BERLIN taz | Seit ein paar Jahren nimmt die Debatte um eine neue Drogenpolitik an Fahrt auf, nicht nur, aber insbesondere in Lateinamerika. Der Vorstoß Uruguays zur staatlich kontrollierten, legalen Abgabe von Cannabis dürfte ihr erneuten Schwung verleihen.

Seit der 1961 verabschiedeten UN-Drogenkonvention setzt weltweite Drogenpolitik auf Prohibition und Strafverfolgung. Die Folgen sind verheerend: Der Konsum ist beständig angestiegen, die Gewinne der organisierten Kriminalität auch. Militarisierte Ansätze des Anti-Drogen-Kampfes, wie sie ab 2006 der mexikanische Präsident Felipe Calderón begonnen hat, haben zu Blutbädern ungeahnten Ausmaßes geführt – mehr als 60.000 Menschen sind seither allein in Mexiko getötet worden. Auch in den zentralamerikanischen Ländern, darunter insbesondere Guatemala und El Salvador, haben die Kartelle Einfluss gewonnen. Die Folge: geschwächte und korrumpierte staatliche Institutionen, alltägliche Gewalterfahrungen und eine Zivilgesellschaft, die sich im Kampf um Einfluss und Routen oft zwischen den Fronten findet.
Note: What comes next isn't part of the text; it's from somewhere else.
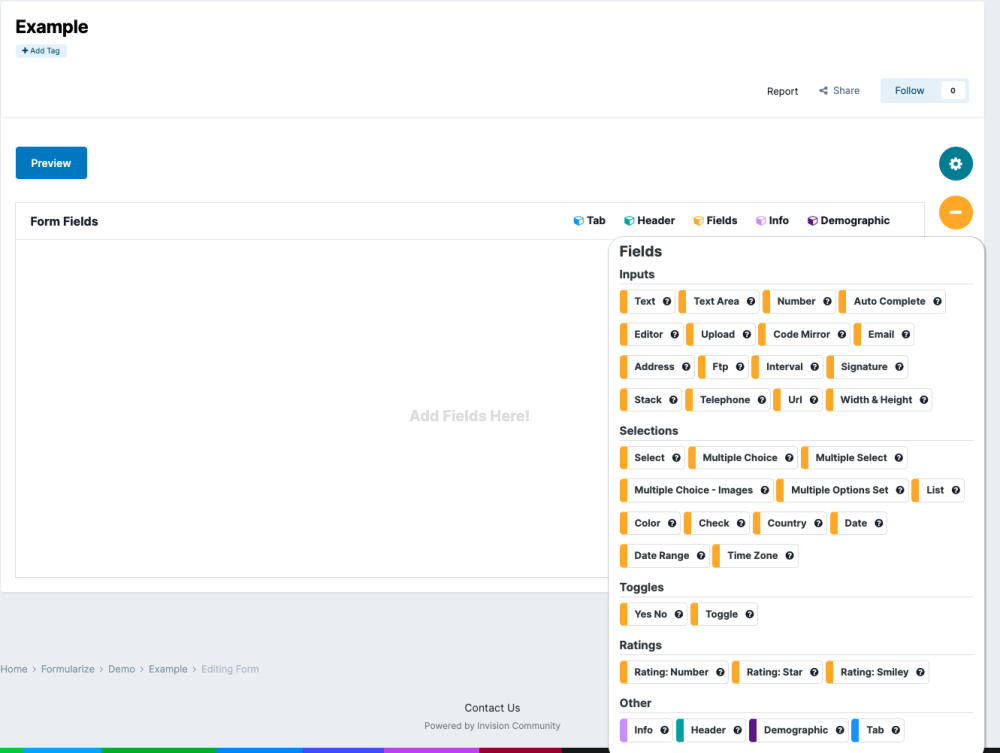This screenshot has width=1000, height=753.
Task: Select the Country field type
Action: [x=786, y=522]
2011 riefen die Vereinten Nationen die „Global Commission on Drug Policy“ ins Leben. Ihr gehörten neben dem ehemaligen UN-Generalsekretär Kofi Annan, dem früheren Nato-Generalsekretär Javier Solana und anderen auch die Expräsidenten Brasiliens, Kolumbiens und Mexikos an. Sie propagierten deutliche Veränderungen der Drogenpolitik – vor allem, so die erste Forderung, sollte sie auf „soliden empirischen und wissenschaftlichen Belegen beruhen“. Und: „Maßstab für den Erfolg sollte die Minderung des Schadens für die Gesundheit, die Sicherheit und das Wohl der einzelnen Menschen und der Gemeinschaft sein.“ Das war deutlich.

In der Folge schlossen sich weitere prominente Stimmen der Forderung nach Veränderung und einem Ende des „Kriegs gegen die Drogen“ an, etwa Guatemalas Präsident Otto Pérez Molina, der sich für Entkriminalisierung und Regulierung aussprach – eine für einen rechten Exmilitär bemerkenswerte Position. Doch wo immer der Versuch gemacht wurde, internationalen oder regionalen Konsens zu erzielen, bleibt den Befürwortern einer neuen Drogenpolitik bislang der Erfolg verwehrt, zuletzt beim Gipfel der Organisation Amerikanischer Staaten Anfang Juni. Zwar hatte auch eine von der OAS eingesetzte Expertenkommission für einen entkriminalisierenden Neuanfang geworben, doch darüber war keinerlei Einigung zu erzielen. Einige Regierungen, so etwa die des Sandinisten Daniel Ortega in Nicaragua, lehnten jede Art von Legalisierung vehement ab, und auch die US-Regierung will davon nichts wissen.

Allerdings stellt sich „das Drogenproblem“ in unterschiedlichen Ländern auch anders dar. Während in nahezu allen lateinamerikanischen Metropolen mit größerer Mittelschicht längst auch der Konsum ein Thema ist, von Cannabis bis Pasta Base, einem Abfallprodukt der Kokainherstellung, so gilt das wirtschaftliche Interesse der Kartelle nach wie vor dem Schmuggel der Drogen zum größten Konsumentenland des Kontinents, den USA. Und so ist in Expertenkreisen die Debatte längst über die Entkriminalisierung von Cannabis hinausgegangen. Gerade aus Lateinamerika kommt immer stärker die Forderung nach Entkriminalisierung und Regulierung des gesamten Drogenmarktes, auch etwa von Kokain, von der Produktion bis zur Abgabe an den Endverbraucher. Nur dann wären die wirtschaftlichen Interessen der Kartelle empfindlich zu treffen.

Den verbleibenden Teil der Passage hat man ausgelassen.